* **EXTRACT PROVIDED**:
/---
High-Performance Toolkit for Deep Learning Inference
April 04, 2022
Blog
In recent years, Deep Neural Networks have made significant advances in bringing the accuracy of computer vision algorithms to the next level. OpenVINO toolkit is one such example that enables the optimization of DNN models while providing high performance.
Intel recently released the latest version (2022.1) of its OpenVINO toolkit that provides a simpler deployment for developers anywhere. OpenVINO which is short for “Open Visual Inference and Neural Network Optimization” is a cross-platform deep learning tool kit that offers additional deep-learning models, device portability, and higher inferencing performance with fewer code changes. It focuses on enhancing the deep neural network inference with a write-once, deploy anywhere approach, thus optimizing the development life cycle of the application
The toolkit has two versions, an open-source OpenVINO toolkit and an Intel Distribution of OpenVINO toolkit. The OpenVINO toolkit is mainly used for developing quick solutions to a variety of problems like emulating human vision, speech recognition, natural language processing, recommendation systems, etc. It provides an easier alternative for developers to work on their AI interface and to adopt and maintain their code. OpenVINO is built on the basis of the latest generations of Artificial Neural Networks (ANN), such as Convolutional Neural Networks (CNN) along with recurrent and attention-based networks.
In Intel hardware, OpenVINO encompasses both computer vision and non-computer vision workloads. Through its number of features, it ensures maximum performance and speeds up application development. It offers pre-trained models from its own Open Model Zoo that provides optimized models. OpenVINO has provisions of a Model Optimizer API that can convert the model you provide and prepare it for inferencing. The inference engine allows the user to tune for performance by compiling the optimized network and managing inference operations on specific devices. And since the toolkit is compatible with most frameworks, there are minimum disturbances and maximum performance.
\---
* **DATA SECTION**:
/---
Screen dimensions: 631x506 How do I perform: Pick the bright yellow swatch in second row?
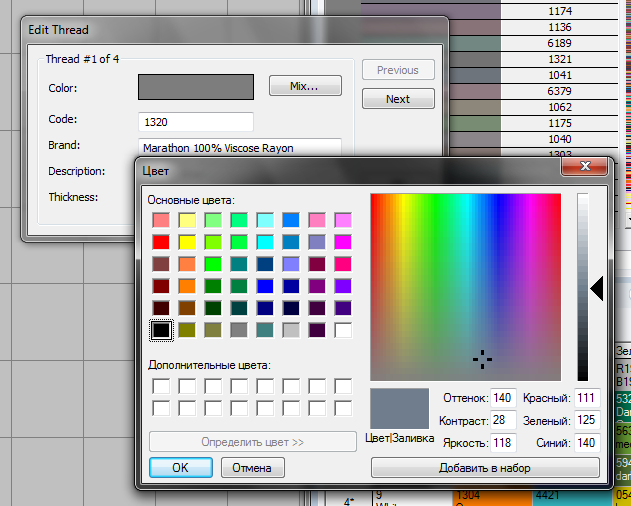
\---
* **SET TASK**: Continue the text about the OpenVINO toolkit from the end of its last paragraph.

* **WRITTEN ANSWER**:
Image Credit: Viso.ai
The above figure shows an application of the OpenVINO toolkit that is using computer vision for intrusion detection. Intel’s Distribution of the OpenVINO toolkit is built to promote and simplify the development, creation, and deployment of high-performance computer vision and deep learning inference applications across widely used Intel platforms. The applications of OpenVINO range from automation and security to agriculture, healthcare, and many more.
Features of Version 2022.1
This version provides bug fixes and capability changes for the previous version 2021.3.
Updated, Cleaner API
This new version makes it easier to maintain the developer's code. It can be integrated with TensorFlow conventions that minimize conversion. This version has reduced API parameters in Model Optimizer to minimize complexity. On the other hand, the performance has been significantly improved for model conversion on Open Neural Network Exchange (ONNX*) models.
Broader Model Support
Users can deploy applications with ease across an expanded range of deep-learning models including natural language processing (NLP), double precision, and computer vision. With a focus on NLP, and an additional category of anomaly detection, the pre-trained models can be used for industrial inspection, noise reduction, question answering, translation, and text to speech.
Portability and Performance
This version promises a performance boost with automatic device discovery, load balancing, and dynamic inferencing parallelism across CPU, GPU, and more.
- OpenVINO Toolkit Add-ons
- Computer Vision Annotation Tool
- Dataset Management Framework
- Deep Learning Streamer
- Neural Network Compression Framework
- OpenVINO Model Server
- OpenVINO Security Add-On
- Training Extensions
Working of OpenVINO
Image Credit: Viso.ai
OpenVINO toolkit consists of a variety of development and deployment tools, which includes a fully configured set of pre-trained models and hardware for evaluation. The following steps describe the working of OpenVINO:
Prerequisites: Set up of OpenVINO
Before getting started with the actual workflow, make sure you select your host, target platform, and models. This tool supports operating systems such as Linux, Windows, macOS, and Raspbian. As for deep learning model training frameworks, it supports TensorFlow, Caffe, MXNet, Kaldi, as well as the Open Neural Network Exchange (ONNX) model format.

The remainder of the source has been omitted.